"Ce qui compte, ce n'est pas la force des coups que tu donnes, c'est le nombre de coups que tu encaisses tout en continuant d'avancer." La réplique est tirée du film Rocky, récompensé par plusieurs Oscars en 1977. Quelques minutes après le nul vierge qui a sanctionné les débats entre l'Angleterre et le Nigeria, ces paroles étaient remise au goût du jour par la capitaine des Flamingoes Rasheedat Ajibade. "L'entraînement n'est pas un problème ; l'entraînement est là pour nous rendre plus dures et plus fortes. C'est ce qui nous permettra de remporter le prochain match", confie-t-elle à FIFA.com.   

En conférence de presse, elle a reçu avec fierté le titre de Joueuse Live Your Goals du match. Néanmoins, le résultat de la rencontre l'a laissée sur sa faim. Heureusement, au fil des minutes, elle commence à retrouver ce caractère accrocheur qui lui a réussi sur le terrain. Après deux journées, le Nigeria occupe la dernière place d'un Groupe C extrêmement disputé. Face au Brésil comme face à l'Angleterre, les Flamingoes ont manqué de punch. "Avant le prochain match, nous allons travailler la finition. Nous n'avons pas marqué depuis deux matches. Ça doit changer", explique la meneuse nigériane, qui semble avoir parfaitement identifié le problème de son équipe.   

Les Africaines se retrouvent désormais dos au mur. La troisième et dernière journée de la phase de groupes les opposera à la RDP Corée, installée dans le fauteuil de leader. Mais on le sait, un boxeur acculé dans les cordes n'en devient que plus dangereux. "Peu importe le nom de notre prochain adversaire. Ce qui compte, c'est que nous devons absolument gagner. Si nous exécutons à la lettre les consignes de notre entraîneur, je suis certaine que nous pouvons l'emporter", annonce-t-elle. 

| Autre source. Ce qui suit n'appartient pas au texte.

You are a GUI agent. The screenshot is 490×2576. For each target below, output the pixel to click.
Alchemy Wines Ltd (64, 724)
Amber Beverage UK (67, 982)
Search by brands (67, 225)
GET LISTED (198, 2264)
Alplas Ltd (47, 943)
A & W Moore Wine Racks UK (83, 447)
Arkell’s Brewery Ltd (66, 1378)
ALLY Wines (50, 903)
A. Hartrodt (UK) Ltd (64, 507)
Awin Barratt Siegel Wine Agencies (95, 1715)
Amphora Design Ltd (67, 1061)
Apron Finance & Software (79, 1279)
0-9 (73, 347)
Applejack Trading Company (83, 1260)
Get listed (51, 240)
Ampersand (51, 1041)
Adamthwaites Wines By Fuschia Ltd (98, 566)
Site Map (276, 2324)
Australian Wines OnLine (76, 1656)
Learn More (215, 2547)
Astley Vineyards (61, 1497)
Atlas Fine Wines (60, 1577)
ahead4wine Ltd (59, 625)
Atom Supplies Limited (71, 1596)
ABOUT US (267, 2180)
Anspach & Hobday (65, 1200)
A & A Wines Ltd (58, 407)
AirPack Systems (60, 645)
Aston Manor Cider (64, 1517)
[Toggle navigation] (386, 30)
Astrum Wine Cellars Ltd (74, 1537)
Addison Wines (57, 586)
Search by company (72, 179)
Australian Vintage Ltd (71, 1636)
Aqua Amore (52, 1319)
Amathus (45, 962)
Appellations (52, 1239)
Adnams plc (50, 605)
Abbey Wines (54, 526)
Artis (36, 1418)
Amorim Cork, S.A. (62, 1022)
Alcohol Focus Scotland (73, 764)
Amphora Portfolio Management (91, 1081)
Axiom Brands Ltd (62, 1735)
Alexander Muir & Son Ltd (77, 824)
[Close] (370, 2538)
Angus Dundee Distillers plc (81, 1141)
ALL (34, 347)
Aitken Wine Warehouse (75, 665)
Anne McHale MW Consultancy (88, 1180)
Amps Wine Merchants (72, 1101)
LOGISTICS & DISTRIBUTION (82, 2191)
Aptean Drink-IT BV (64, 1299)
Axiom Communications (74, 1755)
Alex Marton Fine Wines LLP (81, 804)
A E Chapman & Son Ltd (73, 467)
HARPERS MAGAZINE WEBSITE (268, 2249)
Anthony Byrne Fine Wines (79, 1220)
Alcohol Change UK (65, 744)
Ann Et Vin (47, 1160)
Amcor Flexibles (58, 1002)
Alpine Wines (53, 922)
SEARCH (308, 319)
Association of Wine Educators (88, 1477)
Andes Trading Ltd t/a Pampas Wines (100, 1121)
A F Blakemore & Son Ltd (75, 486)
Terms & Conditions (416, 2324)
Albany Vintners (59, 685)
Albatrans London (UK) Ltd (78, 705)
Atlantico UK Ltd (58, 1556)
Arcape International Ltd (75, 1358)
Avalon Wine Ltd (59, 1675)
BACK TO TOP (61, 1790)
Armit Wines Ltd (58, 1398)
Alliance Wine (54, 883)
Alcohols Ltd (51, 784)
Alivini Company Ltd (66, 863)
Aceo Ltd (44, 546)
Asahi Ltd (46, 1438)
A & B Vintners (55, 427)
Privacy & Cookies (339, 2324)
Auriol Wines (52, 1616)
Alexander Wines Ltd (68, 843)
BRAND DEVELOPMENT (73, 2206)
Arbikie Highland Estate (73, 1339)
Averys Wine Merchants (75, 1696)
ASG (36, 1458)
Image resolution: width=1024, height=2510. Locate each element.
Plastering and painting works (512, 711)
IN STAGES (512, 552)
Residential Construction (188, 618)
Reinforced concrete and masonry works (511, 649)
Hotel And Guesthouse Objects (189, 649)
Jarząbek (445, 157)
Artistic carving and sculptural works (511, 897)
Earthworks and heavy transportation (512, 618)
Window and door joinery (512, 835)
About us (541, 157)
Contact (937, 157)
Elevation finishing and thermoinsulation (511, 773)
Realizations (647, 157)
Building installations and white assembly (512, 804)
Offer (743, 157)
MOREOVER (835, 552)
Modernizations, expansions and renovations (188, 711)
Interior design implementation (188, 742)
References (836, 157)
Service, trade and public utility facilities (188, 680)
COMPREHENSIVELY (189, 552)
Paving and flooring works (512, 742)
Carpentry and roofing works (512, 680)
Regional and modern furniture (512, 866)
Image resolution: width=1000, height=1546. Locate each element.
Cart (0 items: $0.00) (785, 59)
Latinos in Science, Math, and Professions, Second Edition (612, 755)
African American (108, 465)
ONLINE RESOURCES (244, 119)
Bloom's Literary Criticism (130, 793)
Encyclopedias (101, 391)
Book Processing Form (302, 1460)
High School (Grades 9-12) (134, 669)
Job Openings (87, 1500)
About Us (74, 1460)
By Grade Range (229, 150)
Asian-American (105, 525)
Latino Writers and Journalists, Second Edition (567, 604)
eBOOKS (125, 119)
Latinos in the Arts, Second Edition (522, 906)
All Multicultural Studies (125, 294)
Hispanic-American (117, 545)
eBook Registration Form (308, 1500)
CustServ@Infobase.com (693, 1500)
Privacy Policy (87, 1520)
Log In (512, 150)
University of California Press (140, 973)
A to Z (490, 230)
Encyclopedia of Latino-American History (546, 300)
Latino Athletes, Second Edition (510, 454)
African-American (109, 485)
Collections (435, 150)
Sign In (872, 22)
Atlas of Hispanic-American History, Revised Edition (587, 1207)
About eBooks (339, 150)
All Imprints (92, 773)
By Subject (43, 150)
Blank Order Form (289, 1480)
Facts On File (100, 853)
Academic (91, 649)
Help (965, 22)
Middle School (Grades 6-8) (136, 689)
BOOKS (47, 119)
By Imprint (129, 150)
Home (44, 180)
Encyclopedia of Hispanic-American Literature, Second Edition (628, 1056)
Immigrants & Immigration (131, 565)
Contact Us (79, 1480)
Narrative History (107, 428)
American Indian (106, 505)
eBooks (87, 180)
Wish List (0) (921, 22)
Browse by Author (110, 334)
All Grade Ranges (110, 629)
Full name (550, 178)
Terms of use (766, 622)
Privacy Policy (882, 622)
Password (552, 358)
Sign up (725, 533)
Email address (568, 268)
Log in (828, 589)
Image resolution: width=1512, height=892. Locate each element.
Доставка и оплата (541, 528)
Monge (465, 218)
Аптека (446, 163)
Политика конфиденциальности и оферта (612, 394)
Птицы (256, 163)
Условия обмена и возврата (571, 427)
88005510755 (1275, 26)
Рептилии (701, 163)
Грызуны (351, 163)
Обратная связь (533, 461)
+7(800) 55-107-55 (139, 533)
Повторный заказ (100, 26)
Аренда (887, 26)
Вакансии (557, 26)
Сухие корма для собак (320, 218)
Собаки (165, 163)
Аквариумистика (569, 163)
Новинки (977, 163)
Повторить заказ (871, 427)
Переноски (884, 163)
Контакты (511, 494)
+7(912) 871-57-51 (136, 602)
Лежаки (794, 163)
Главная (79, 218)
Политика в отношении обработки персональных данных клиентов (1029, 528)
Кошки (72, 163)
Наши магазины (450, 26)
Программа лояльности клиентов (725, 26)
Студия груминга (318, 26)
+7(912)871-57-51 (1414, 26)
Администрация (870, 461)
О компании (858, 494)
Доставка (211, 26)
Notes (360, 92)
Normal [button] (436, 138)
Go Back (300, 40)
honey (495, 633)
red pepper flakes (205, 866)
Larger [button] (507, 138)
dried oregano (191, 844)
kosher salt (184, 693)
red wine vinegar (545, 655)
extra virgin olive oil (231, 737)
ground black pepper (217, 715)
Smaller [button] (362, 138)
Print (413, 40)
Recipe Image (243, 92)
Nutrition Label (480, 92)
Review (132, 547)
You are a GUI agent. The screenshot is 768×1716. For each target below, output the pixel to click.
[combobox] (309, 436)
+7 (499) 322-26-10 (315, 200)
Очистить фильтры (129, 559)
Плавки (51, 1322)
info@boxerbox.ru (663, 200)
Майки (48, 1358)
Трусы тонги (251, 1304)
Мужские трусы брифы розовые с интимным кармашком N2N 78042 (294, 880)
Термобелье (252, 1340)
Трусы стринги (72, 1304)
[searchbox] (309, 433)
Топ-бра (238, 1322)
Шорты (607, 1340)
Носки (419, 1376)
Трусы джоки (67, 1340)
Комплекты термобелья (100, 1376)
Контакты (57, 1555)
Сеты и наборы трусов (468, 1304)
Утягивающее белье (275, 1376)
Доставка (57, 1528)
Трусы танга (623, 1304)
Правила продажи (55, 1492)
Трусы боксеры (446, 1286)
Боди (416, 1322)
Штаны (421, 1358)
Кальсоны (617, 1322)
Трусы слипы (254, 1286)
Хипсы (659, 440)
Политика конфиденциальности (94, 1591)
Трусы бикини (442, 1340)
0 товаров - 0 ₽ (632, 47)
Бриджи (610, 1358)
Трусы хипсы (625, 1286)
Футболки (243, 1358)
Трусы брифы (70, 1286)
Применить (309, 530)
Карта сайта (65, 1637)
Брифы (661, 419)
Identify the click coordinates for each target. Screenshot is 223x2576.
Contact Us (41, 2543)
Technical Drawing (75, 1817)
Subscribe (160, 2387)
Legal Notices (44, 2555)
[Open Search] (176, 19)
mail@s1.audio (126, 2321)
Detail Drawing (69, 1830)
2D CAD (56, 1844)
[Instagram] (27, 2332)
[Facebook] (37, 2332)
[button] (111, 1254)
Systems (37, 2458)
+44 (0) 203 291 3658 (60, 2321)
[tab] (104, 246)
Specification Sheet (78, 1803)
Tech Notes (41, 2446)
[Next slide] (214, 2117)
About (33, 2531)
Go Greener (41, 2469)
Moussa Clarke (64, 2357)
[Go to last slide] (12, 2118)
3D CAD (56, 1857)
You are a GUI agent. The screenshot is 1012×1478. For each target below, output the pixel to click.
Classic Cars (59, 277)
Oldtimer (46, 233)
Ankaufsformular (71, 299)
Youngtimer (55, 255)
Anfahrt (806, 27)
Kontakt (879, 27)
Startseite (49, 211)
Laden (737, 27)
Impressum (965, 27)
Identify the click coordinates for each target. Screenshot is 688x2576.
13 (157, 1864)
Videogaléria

Compte tenu du bilan famélique de son équipe (un point et aucun but inscrit), on pardonnerait volontiers un moment de doute à la jeune fille. Meilleure buteuse de son équipe dans les qualifications africaines, Ajibade ne laisse pourtant rien paraître de son désarroi. "Certaines joueuses peuvent perdre leurs moyens par manque d'expérience. J'essaye de les encourager, en m'appuyant sur mon propre vécu. Je leur dis toujours : 'On peut y arriver ! Lâchez-vous, restez concentrées et la victoire sera à portée de main'", enchaîne celle qui, il y a deux ans, faisait ses premiers pas sur la scène mondiale, à l'occasion de Costa Rica 2014. À l'époque, le Nigeria avait atteint les quarts de finale. Il n'est donc pas question pour elle de jeter l'éponge dès la phase de groupes. "Je suis venue en Jordanie pour faire encore mieux que la dernière fois", assure-t-elle. "L'expérience que j'ai accumulée peut m'y aider. Je crois en nous et je sais que nous pouvons le faire."

Pour atteindre cet objectif, l'attaquante du FC Robo est même prête à repousser les limites de la douleur. "J'aime m'entraîner et je suis très exigeante avec moi-même. Je suis une compétitrice dans l'âme. Si on me demande de faire un exercice 15 fois, je le fais 100 fois !", révèle-t-elle. "Aujourd'hui, une footballeuse se doit de se perfectionner jour après jour. C'est indispensable pour espérer passer professionnelle."

Mais comme tout le monde, Ajibade a des jours sans. Malgré tout son talent, sa détermination et sa passion, il lui arrive de ne pas avoir envie de s'entraîner. "Si je me réveille et que je rechigne à me rendre à l'entraînement, je pense tout de suite au pacte que j'ai fait avec Dieu. Ça me pousse à avancer et à ne jamais baisser les bras."  

Le 8 octobre à 16 heures, Ajibade et le Nigeria remonteront sur le ring d'Amman. L'objectif est clair : pour accéder à la suite du tournoi, il faudra envoyer la RDP Corée au tapis.